I CONFESS: Men and women can be friends
Sat, December 01, 2012 - 12:00 AM
I believe a man and a woman can be best friends without being lovers. The key thing is for both of them to recognize and respect the nature of their relationship and for each to never cross the invisible moral line that separates close friendship from intimacy.
I have such a relationship today and it is great. Though my friend is married, he and I can talk about anything. I can share my feelings with him, knowing that what is said between us, stays between us. And he can do the same.
Most important, we know how far to go. There is never a suggestion, hint or any overture about us becoming intimate. It is mutual respect. He is happy with his life, I am happy with mine; and together, we are happy just being pals.
I would be the first to admit though that such friendships are not as easy to keep on an even keel, especially if both individuals are going through problems in their personal relationships and so turn to each other for solace.
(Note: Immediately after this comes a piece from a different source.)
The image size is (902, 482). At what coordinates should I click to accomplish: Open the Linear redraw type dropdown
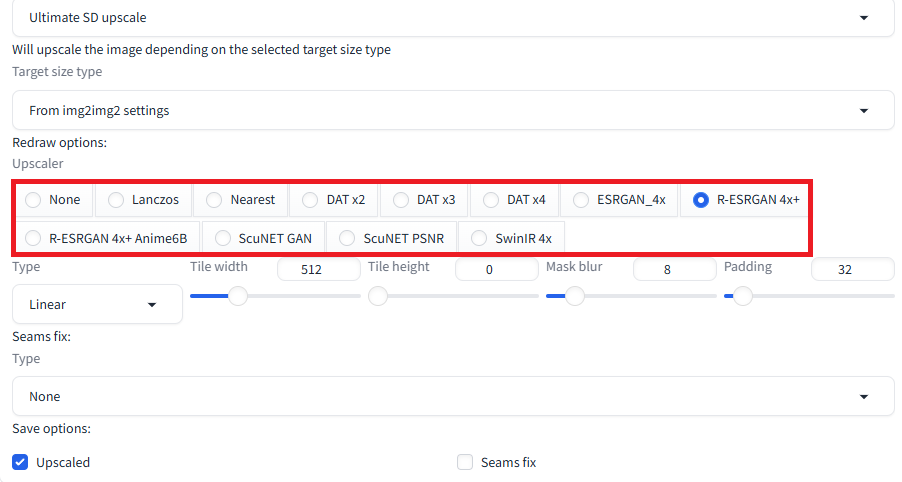pos(97,304)
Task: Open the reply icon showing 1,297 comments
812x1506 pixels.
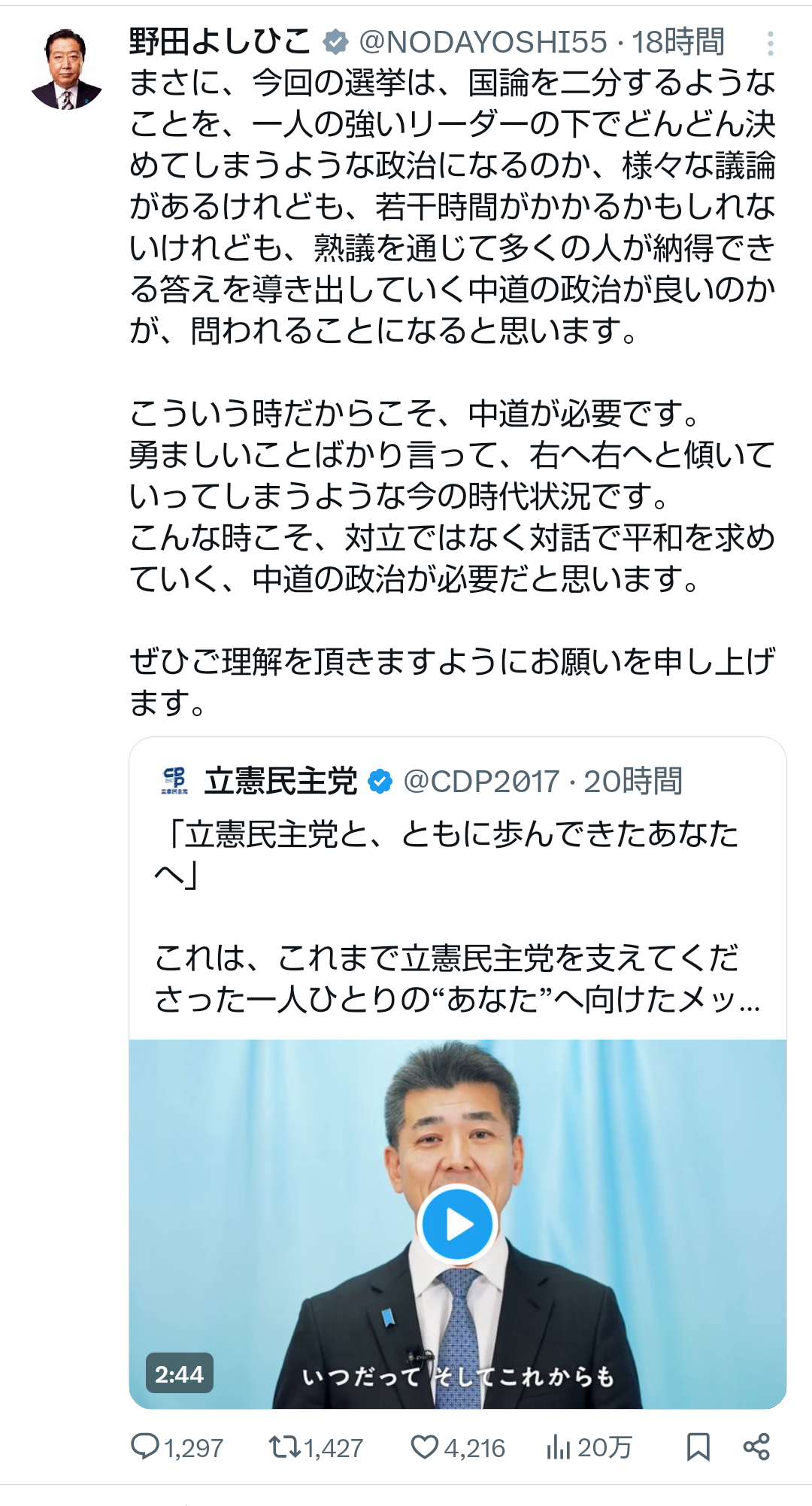Action: [x=145, y=1447]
I know this well because years ago my male best friend at that time and I briefly became lovers. That occurred because he was not honest in his intentions with me, and I was too naïve or immature to realize it.
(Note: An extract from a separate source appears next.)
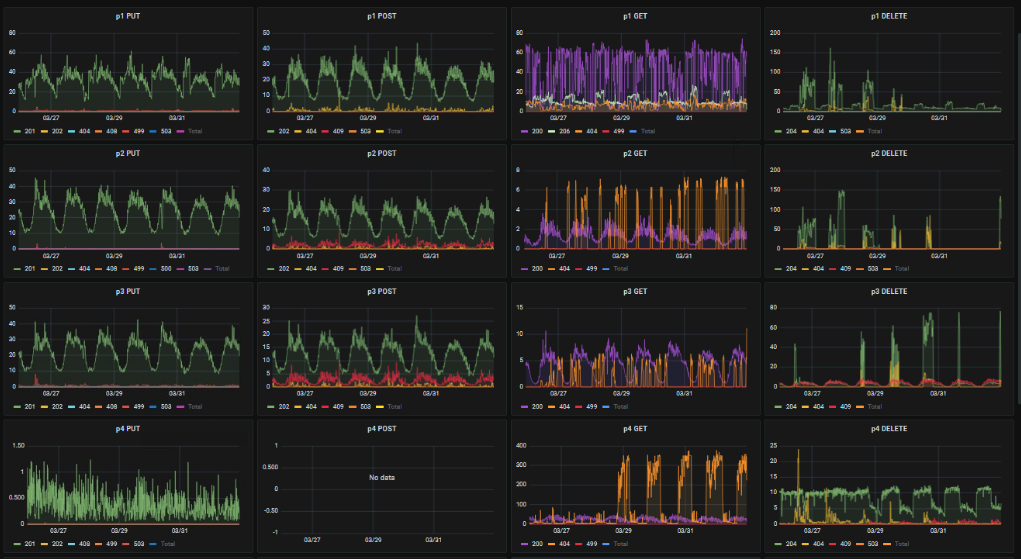Screen dimensions: 1021x559
Task: Open the p2 GET panel title menu
Action: point(635,154)
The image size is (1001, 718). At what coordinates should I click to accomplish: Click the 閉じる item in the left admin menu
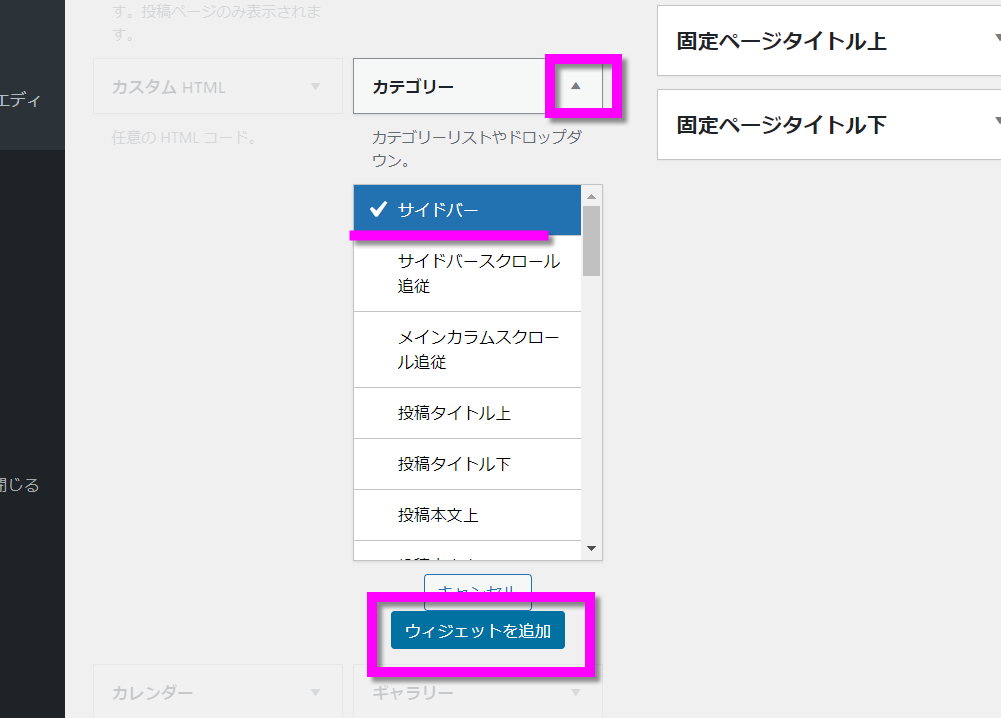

Notwithstanding that unfortunate mistake, I still insist a man and a woman can be buddies without becoming intimate if they behave responsibly and respect each other.
In my case, my good sense prevailed and I broke off that relationship because I realized that the deceit which had crept into our friendship was not what I wanted; it was not who I was and what I stood for.
I despise men who cheat on their wives and girlfriends and I always swore that I would never become involved with a married man. So I could not continue doing that and live with myself. It was wrong!
Though I disappointed myself by my actions then, the one lesson I learnt from it was that as an individual you have to know who you are and stand up for what you believe in, no matter the circumstances. If you stand for nothing, as sure as there is a God in heaven, you will fall for anything.
My only consolation too was that I wised up before that situation got really out of hand.
Looking back at those days I can see clearly now that the two of us were destined to be lovers, given what was going on in our personal lives, and our penchant for confiding in each other.
He and his wife were having real difficulties and everyday he would talk with me about them to relieve the burden of it, as well as to seek advice on how best to manage the situation. He felt that as a woman I would better understand how another woman thinks and behaves.
In my case, I was still trying to overcome the break-up of my marriage. My husband and I had separated and it was a bad break. Our children were very traumatized by it, thinking they would never see their father again as he no longer loved them. So my daily struggle was to keep listening to their fears and reassuring them. As such, I just needed an adult whom I trusted to unwind emotionally to, but not intimately.
As that guy and I had been close professional and personal friends for years, and were accustomed sharing each other’s secrets, we naturally turned to each other in our personal crises.
It was not something that I certainly planned. In tears over my situation, I hugged him tight. We then held each other and began kissing each other; things got out of hand after that. I was too weak to resist, and he was being a man.
As I said, to this day I regret that incident and the couple other times it happened. But what hurts most about that affair was not realizing how, in assisting him to get in tune with his wife and bring them closer together, I attracted him to me instead. It was not intentional but it made him want to be with me and not his wife.
The other disturbing thing was how his dishonesty and deceit took over our relationship. He swore he was not sexually involved with his wife and I would encourage him not to be like that because when such a void occurs, depending on the morals of the woman, another man could be invited to fill that breach.
So when his wife became pregnant he wanted to leave her, saying she had stepped out on him. He used that to show me why we were so right for each other and to seek to intensify our relationship. And, because I trusted him, I believed him.
But when the baby was born it was the spitting image of him. Seeing that child wised me up immediately. I knew then that I had been fooled and immediately severed ties with that man. I have never made that mistake again.
Since then, I have established close friendships with other men and maintain these through honest dialogue and mutual respect. That’s why I will always insist that men and women can be best friends.